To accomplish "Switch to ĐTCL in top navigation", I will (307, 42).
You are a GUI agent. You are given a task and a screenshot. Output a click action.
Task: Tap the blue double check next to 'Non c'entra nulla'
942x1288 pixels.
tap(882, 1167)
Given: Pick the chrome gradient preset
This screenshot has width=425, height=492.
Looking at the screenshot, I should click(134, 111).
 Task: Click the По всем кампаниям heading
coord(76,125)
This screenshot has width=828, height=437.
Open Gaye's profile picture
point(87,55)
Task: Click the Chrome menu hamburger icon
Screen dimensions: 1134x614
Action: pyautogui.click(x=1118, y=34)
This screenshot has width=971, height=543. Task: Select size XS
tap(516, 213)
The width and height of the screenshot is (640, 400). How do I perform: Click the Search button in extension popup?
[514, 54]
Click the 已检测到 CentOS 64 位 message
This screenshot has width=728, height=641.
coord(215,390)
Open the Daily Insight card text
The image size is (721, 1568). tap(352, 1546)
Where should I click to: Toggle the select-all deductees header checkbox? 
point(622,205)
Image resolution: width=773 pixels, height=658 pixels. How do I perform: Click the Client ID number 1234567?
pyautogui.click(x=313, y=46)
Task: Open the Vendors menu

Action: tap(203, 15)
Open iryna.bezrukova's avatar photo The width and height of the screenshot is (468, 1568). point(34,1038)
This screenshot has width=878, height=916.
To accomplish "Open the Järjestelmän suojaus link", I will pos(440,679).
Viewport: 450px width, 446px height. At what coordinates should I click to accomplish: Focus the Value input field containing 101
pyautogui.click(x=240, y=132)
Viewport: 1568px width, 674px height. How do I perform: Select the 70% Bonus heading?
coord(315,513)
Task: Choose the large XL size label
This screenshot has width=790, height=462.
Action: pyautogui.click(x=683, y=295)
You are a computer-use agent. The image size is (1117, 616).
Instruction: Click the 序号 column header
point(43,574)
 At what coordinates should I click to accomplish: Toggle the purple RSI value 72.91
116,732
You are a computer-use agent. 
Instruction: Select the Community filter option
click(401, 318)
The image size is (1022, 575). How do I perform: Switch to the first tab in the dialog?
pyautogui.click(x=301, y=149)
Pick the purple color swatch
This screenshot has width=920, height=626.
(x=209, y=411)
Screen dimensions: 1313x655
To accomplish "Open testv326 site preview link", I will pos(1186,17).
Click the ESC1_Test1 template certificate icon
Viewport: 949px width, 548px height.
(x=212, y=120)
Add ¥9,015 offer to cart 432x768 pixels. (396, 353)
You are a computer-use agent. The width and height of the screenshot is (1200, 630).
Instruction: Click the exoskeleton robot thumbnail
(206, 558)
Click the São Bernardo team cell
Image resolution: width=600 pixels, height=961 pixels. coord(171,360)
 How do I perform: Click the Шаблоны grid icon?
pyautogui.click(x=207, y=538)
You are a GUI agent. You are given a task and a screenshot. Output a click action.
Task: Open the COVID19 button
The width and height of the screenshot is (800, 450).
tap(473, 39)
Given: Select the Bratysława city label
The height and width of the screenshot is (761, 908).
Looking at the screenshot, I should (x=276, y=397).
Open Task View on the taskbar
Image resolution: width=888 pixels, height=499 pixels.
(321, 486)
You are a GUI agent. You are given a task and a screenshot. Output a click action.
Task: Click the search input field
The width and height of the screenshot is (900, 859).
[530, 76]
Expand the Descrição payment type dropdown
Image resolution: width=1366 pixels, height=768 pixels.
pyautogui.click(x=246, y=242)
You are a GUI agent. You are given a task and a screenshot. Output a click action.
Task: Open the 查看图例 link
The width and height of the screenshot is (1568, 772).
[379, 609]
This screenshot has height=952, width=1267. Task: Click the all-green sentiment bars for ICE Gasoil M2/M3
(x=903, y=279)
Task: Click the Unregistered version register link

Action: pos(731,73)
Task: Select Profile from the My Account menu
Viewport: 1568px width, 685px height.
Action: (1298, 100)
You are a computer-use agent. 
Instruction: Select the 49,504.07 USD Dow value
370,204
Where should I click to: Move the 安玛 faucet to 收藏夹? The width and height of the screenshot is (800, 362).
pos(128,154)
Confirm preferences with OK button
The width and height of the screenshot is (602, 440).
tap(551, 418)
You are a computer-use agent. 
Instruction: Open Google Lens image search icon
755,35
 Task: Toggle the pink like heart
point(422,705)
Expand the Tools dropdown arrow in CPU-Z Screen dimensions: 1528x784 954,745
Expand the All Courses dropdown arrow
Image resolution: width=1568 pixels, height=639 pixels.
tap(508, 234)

» Assignment:
An exact copy of every record is what the answer must contain.

» Expected answer:
To accomplish "Switch to ĐTCL in top navigation", I will (307, 42).
You are a GUI agent. You are given a task and a screenshot. Output a click action.
Task: Tap the blue double check next to 'Non c'entra nulla'
942x1288 pixels.
tap(882, 1167)
Given: Pick the chrome gradient preset
This screenshot has width=425, height=492.
Looking at the screenshot, I should click(134, 111).
 Task: Click the По всем кампаниям heading
coord(76,125)
This screenshot has width=828, height=437.
Open Gaye's profile picture
point(87,55)
Task: Click the Chrome menu hamburger icon
Screen dimensions: 1134x614
Action: pyautogui.click(x=1118, y=34)
This screenshot has width=971, height=543. Task: Select size XS
tap(516, 213)
The width and height of the screenshot is (640, 400). How do I perform: Click the Search button in extension popup?
[514, 54]
Click the 已检测到 CentOS 64 位 message
This screenshot has width=728, height=641.
coord(215,390)
Open the Daily Insight card text
The image size is (721, 1568). tap(352, 1546)
Where should I click to: Toggle the select-all deductees header checkbox? 
point(622,205)
Image resolution: width=773 pixels, height=658 pixels. How do I perform: Click the Client ID number 1234567?
pyautogui.click(x=313, y=46)
Task: Open the Vendors menu

Action: tap(203, 15)
Open iryna.bezrukova's avatar photo The width and height of the screenshot is (468, 1568). point(34,1038)
This screenshot has width=878, height=916.
To accomplish "Open the Järjestelmän suojaus link", I will pos(440,679).
Viewport: 450px width, 446px height. At what coordinates should I click to accomplish: Focus the Value input field containing 101
pyautogui.click(x=240, y=132)
Viewport: 1568px width, 674px height. How do I perform: Select the 70% Bonus heading?
coord(315,513)
Task: Choose the large XL size label
This screenshot has width=790, height=462.
Action: pyautogui.click(x=683, y=295)
You are a computer-use agent. The image size is (1117, 616).
Instruction: Click the 序号 column header
point(43,574)
 At what coordinates should I click to accomplish: Toggle the purple RSI value 72.91
116,732
You are a computer-use agent. 
Instruction: Select the Community filter option
click(401, 318)
The image size is (1022, 575). How do I perform: Switch to the first tab in the dialog?
pyautogui.click(x=301, y=149)
Pick the purple color swatch
This screenshot has width=920, height=626.
(x=209, y=411)
Screen dimensions: 1313x655
To accomplish "Open testv326 site preview link", I will pos(1186,17).
Click the ESC1_Test1 template certificate icon
Viewport: 949px width, 548px height.
(x=212, y=120)
Add ¥9,015 offer to cart 432x768 pixels. (396, 353)
You are a computer-use agent. The width and height of the screenshot is (1200, 630).
Instruction: Click the exoskeleton robot thumbnail
(206, 558)
Click the São Bernardo team cell
Image resolution: width=600 pixels, height=961 pixels. coord(171,360)
 How do I perform: Click the Шаблоны grid icon?
pyautogui.click(x=207, y=538)
You are a GUI agent. You are given a task and a screenshot. Output a click action.
Task: Open the COVID19 button
The width and height of the screenshot is (800, 450).
tap(473, 39)
Given: Select the Bratysława city label
The height and width of the screenshot is (761, 908).
Looking at the screenshot, I should (x=276, y=397).
Open Task View on the taskbar
Image resolution: width=888 pixels, height=499 pixels.
(321, 486)
You are a GUI agent. You are given a task and a screenshot. Output a click action.
Task: Click the search input field
The width and height of the screenshot is (900, 859).
[530, 76]
Expand the Descrição payment type dropdown
Image resolution: width=1366 pixels, height=768 pixels.
pyautogui.click(x=246, y=242)
You are a GUI agent. You are given a task and a screenshot. Output a click action.
Task: Open the 查看图例 link
The width and height of the screenshot is (1568, 772).
[379, 609]
This screenshot has height=952, width=1267. Task: Click the all-green sentiment bars for ICE Gasoil M2/M3
(x=903, y=279)
Task: Click the Unregistered version register link

Action: pos(731,73)
Task: Select Profile from the My Account menu
Viewport: 1568px width, 685px height.
Action: (1298, 100)
You are a computer-use agent. 
Instruction: Select the 49,504.07 USD Dow value
370,204
Where should I click to: Move the 安玛 faucet to 收藏夹? The width and height of the screenshot is (800, 362).
pos(128,154)
Confirm preferences with OK button
The width and height of the screenshot is (602, 440).
tap(551, 418)
You are a computer-use agent. 
Instruction: Open Google Lens image search icon
755,35
 Task: Toggle the pink like heart
point(422,705)
Expand the Tools dropdown arrow in CPU-Z Screen dimensions: 1528x784 954,745
Expand the All Courses dropdown arrow
Image resolution: width=1568 pixels, height=639 pixels.
tap(508, 234)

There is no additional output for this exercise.